** Prompt 1 **
In the passage on machine learning and Hume's problem of induction, how does the empiricist prefer to proceed?
** Prompt 2 **
Extend the passage on machine learning and Hume's problem of induction, picking up right after its final sentence.

━━━ Provided text

The obvious question that arises in a reader’s mind is, can there be combination of tribes that come together to solve a specific set of problems ? Indeed the tribe categorization is not a hard categorization of the algorithms. It is just meant as a starting point so that you can place the gamut of algos in separate buckets.

 

Hume’s problem of Induction

The chapter starts with a discussion of "Rationalism vs. Empiricism". The rationalist likes to plan everything in advance before making the first move. The empiricist prefers to try things and see how they turn out. There are philosophers who strongly believe in one and not in the other. From a practical standpoint, there have been productive contributions to our world from both the camps. David Hume is considered to be one of the greatest empiricist of all time. In the context of Machine Learning, one of his questions has hung like a sword of Damocles over all the knowledge, which is,

How can we ever be justified in generalizing from what we’ve seen to what we haven’t?

━━━━━━
━━━ Data extract

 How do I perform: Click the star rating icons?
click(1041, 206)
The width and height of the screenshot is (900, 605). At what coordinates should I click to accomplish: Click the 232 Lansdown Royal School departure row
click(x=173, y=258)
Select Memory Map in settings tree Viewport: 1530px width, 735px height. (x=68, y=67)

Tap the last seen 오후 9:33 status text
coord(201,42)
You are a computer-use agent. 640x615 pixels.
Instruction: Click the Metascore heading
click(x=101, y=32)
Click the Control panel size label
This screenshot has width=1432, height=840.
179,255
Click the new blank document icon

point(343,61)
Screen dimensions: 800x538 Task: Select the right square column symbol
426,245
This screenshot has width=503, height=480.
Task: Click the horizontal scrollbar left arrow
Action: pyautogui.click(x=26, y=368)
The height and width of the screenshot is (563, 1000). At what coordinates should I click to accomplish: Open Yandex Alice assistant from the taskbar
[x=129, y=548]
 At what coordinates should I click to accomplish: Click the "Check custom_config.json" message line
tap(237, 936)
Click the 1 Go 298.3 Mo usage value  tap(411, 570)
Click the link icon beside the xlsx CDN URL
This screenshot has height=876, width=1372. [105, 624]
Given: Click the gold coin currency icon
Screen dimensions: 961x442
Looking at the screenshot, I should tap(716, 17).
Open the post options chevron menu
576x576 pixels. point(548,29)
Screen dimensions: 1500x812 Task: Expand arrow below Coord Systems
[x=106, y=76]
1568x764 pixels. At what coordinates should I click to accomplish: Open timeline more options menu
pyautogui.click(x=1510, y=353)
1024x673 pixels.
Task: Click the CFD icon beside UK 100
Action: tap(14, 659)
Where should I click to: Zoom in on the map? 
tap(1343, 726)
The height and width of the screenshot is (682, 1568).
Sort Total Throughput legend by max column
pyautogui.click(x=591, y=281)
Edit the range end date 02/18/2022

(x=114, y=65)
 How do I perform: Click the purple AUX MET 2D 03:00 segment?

━━━━━━

** Expected answer 1 **
The empiricist prefers to try things and see how they turn out.

** Expected answer 2 **
The author uses a simple example where you have to decide to ask someone out for a date or not. The dataset used in the example illustrates Hume’s problem of induction, i.e. there is no reason to pick one generalization over another. So, a safe way out of the problem, at least to begin with, is to assume that future will be like the past. Is this enough ? Not really. In the ML context, the real problem is : How to generalize to cases that we haven’t seen before. One might think that by amassing huge datasets, you can solve this problem. However once you do the math, you realize that you will run out of data that covers all the cases needed to carry the inductive argument safely. Each new data point is most likely unique and you have no choice but to generalize. According to Hume, there is no way to do it

If this all sounds a bit abstract, suppose you’re a major e-mail provider, and you need to label each incoming e-mail as spam or not spam. You may have a database of a trillion past e-mails, each already labeled as spam or not, but that won’t save you, since the chances that every new e-mail will be an exact copy of a previous one are just about zero. You have no choice but to try to figure out at a more general level what distinguishes spam from non-spam. And, according to Hume, there’s no way to do that.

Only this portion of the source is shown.